Friday, June 21, 2013
When a Pawn Acts Like a Pawn**--A View From Taipei
I came to Taiwan to study Mandarin Chinese by way of a pretty significant scholarship from the Sigur Center for Asian Studies at the George Washington University’s Elliott School for International Affairs. After receiving this scholarship, I dug a little deeper and it became apparent that the Taiwanese government has been paying for endless cheap vegetarian buffets and the cheap, hot, “complimentary” Chardonnay I struggled to drink on a particular Japanese airline company’s flight to Taipei. I can either dance around the simple fact that the Taiwanese government is giving me this money for a reason or I can confront it head on. The implications for this confrontation lie before me like that vegetarian buffet, but I cannot afford to spend as much time as I would like sampling every issue.
The kinds of motivations I’m seeing here from Taiwan are geopolitical and cultural. I see myself as just one pawn in a much larger geopolitical chess board. Taiwan’s government hopes I can come here and convince the rest of you that Taiwan really has something precious worth preserving. When push comes to shove in a geopolitical contest between the US and China, Taiwan’s government wants Americans to be aware of the distinctions between Taiwan and China, the similarities between Taiwan and the US, and the need to preserve these common values which the US and Taiwanese share and seem to value. I am getting all of this money to convince some of you of this through my pictures, word of mouth, or in a blog. Let’s call a spade a spade.
I’m increasingly a willing accomplice in this act. My situation and how I serve Taiwan’s goals seem like an all-too-easy trap for an American to fall into though. Take any American who has heard about China’s censorship of speech and religion and authoritarian government and throw him or her in a place that is culturally Chinese, at least most of the time, but reflects many of the same political values Americans have either through experience or education come to value and you have easy-to-absorb Taiwanese soft power diplomacy—or propaganda to put it more bluntly. Sermons at public churches don’t have to receive the party in power’s OK in Taiwan, church memberships aren’t capped on the island either, and Taipei has seasonal elections that Freedom House says are free—what’s not for an American to love? Also, it’s quite easy to notice how Taiwan’s relatively low amount of censorship gives the island’s residents greater access to cosmopolitan outlets of culture.

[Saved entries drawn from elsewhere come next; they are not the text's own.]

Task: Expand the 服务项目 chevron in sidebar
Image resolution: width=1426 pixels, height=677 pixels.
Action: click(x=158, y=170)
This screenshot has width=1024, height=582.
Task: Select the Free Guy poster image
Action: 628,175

A freer marketplace of ideas—or mindless, irresistible fluff, as Taiwan’s fondness for the American TV show Nashville shows—comes across as something to strive for and preserve.
I felt this way before I came to Taiwan, but I feel it ever more strongly now: The US needs to play a role in ensuring that the Taiwanese people retain all of their political and religious freedoms when the island officially becomes subject to at least some of the People Republic of China’s control—and this shift will happen, it isn’t a question of whether or not it could happen, I believe at least. My reasoning stems from this fact that Taiwan’s economy is completely dependent on that of the PRC’s and interconnections between the two increase daily. Moreover, many Taiwanese would favor such a retrocession if certain freedoms were preserved.

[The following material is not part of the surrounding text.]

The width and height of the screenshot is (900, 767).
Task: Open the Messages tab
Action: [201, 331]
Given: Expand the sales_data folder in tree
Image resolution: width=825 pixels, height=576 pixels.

Taiwan’s government has the right idea: More people need to come to this island and see that these freedoms are worth preserving, even if this preservation requires the use of American diplomacy and a show of its strength. Few students at the Sigur Center even applied to study Chinese in Taiwan this summer, perhaps because too fewer students were interested in such a relatively less significant island the size of a combined Delaware and Maryland or perhaps because students are afraid of having to learn traditional characters—I am continuing to learn simplified characters while enrolled at National Taiwan University’s ICLP program, so this shouldn’t be an issue.
It’s important for students to keep in mind that going abroad is an inherently alienating process and that going to study abroad in a repressed political and social culture is even more alienating. Your internet connection in China moves at a speed similar to that which you had when Facebook first became available and you can’t easily visit a legal church in Shanghai, for example, because the number of congregants is capped so you’re forced to go to an underground church and risk your own visa status, so you can’t worship easily—these are things which make living abroad more difficult. It makes you want to write a scathing blog post, but that’s not advisable or polite. If China is a somewhat discomforting, very basic metaphorical sedan for the information hungry or religious foreigner—the kind that doesn’t have power windows, then Taiwan is a car with seat warmers and seats so comfortable they’re almost soporific.